- Supplied passage:
▶
You can read the report in all its detail here but in the meantime, here is a quick summary.
The executive summary identifies several priorities, including:
Indigenous health
• Establish a National Aboriginal and Torres Strait Islander Health Authority to buy services and to hold services accountable
• Strengthen community controlled health services, develop Indigenous health workforce and upskill existing workforce to provide culturally appropriate services
• Improve nutrition in targeted remote Indigenous communities
Mental health care
• Expand sub acute services in the community
• All acute mental health services should have a rapid response outreach team available 24 hours a day
• National access to youth friendly, community based services for encouraging good mental health in young people
Rural and remote
• Top up funding on a per capita basis to ensure receiving equivalent funding as well-served communities
• Increased funding for patient travel and accommodation
Dental Care
• A new universal scheme for access to basic services, Denticare Australia
• Expansion of preschool and school dental programs
Public hospitals
• Public hospitals with major emergency departments be funded to ensure enough beds are available
System redesign
• Establish National Health Promotion and Prevention Agency
• Strengthen primary health care with Comprehensive Primary Health Care Centres and Services to be established with extended opening hours
• Voluntary enrolment in a ‘health care home’ to encourage better continuity and coordination of care for people with chronic diseases and disabilities
• Current divisions of general practice should evolve into or be replaced by Primary Health Care organisations
Next generation of Medicare
• The Medicare Benefits Schedule should be “reshaped”, with the Commonwealth to decide what services should be covered and by whom they should be delivered
• A range of payment mechanisms including mix of salary, fee for service, grants, performance payments
• The Commonwealth should have full policy and funding responsibility for primary health care, basic dental care and aged care, as well as responsibility for buying health services for Aboriginal and Toress Strait Islander people
• The report lays open the way for the Feds to take over responsibility for health funding entirely. Initially the Feds would pay 100 pc of efficient cost of public hospital outpatient services with an agreed, capped activity-based budget and 40 pc of the efficient cost of every public patient admission to a hospital sub acute or mental health care facility and every emergendy department attendance. The Feds share could be incrementally increased over time until it is completely responsible. Under Medicare Select, the Commonwealth Government would become the sole government funder of health services, and all Australians would automatically belong to a health plan either operated by government, the not for profit sector or private enterprise. The NHHRC has recommended that over the next two years, the Feds explore the benefits, risks and feasibility of this recommendation.
In other words, two of the really hard-edged recommendations of the report – fundamental changes to the MBS and Medicare – are likely to be delayed long enough so as not to cause any pre-election grief for Rudd and co. It may also be worth noting that the report’s very first recommendation stresses the importance of private health insurance. Recommendation 92 adds: “We want to see the overall balance of spending through taxation, private health insurance, and out-of-pocket contribution maintained over the next decade.”
Strengthened consumer engagement and voice
• Build health literacy, eg as a core element of the National Curriculum in schools
• Foster community participation through citizen juries etc
• Every Australian should have a personal electronic health record that they own and control – by 2012
The Commission estimates the annual recurrent costs of their reforms are between $2.8 billion and $5.7 billion. A capital investment over five years of $4.3billion-$7.3billion is also required, they say. These figures do not include the costs of Denticare Australia, which it is estimated will cost the Feds $3.6 billion annually.
◀
- Supplied data:
▶
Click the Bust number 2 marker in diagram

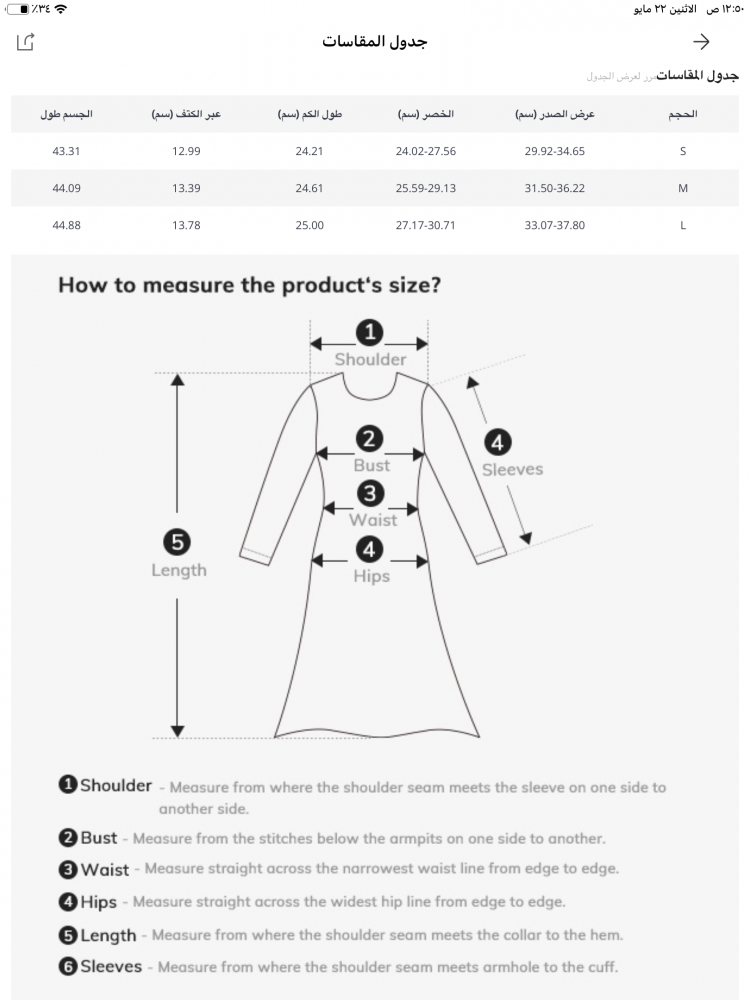[x=370, y=439]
◀
- Tasks to perform:
(1) What are all the priority area headings in the health reform summary, such as "Indigenous health"?
(2) According to the health reform summary, how much will Denticare Australia cost the Feds each year?
(3) Can you repeat the health reform summary word for word from "Strengthened consumer engagement" to "Feds $3.6 billion annually."?

- Solution list:
(1)
Indigenous health
Mental health care
Rural and remote
Dental Care
Public hospitals
System redesign
Next generation of Medicare
Strengthened consumer engagement and voice

(2) An estimated $3.6 billion annually.

(3)
Strengthened consumer engagement and voice
• Build health literacy, eg as a core element of the National Curriculum in schools
• Foster community participation through citizen juries etc
• Every Australian should have a personal electronic health record that they own and control – by 2012
The Commission estimates the annual recurrent costs of their reforms are between $2.8 billion and $5.7 billion. A capital investment over five years of $4.3billion-$7.3billion is also required, they say. These figures do not include the costs of Denticare Australia, which it is estimated will cost the Feds $3.6 billion annually.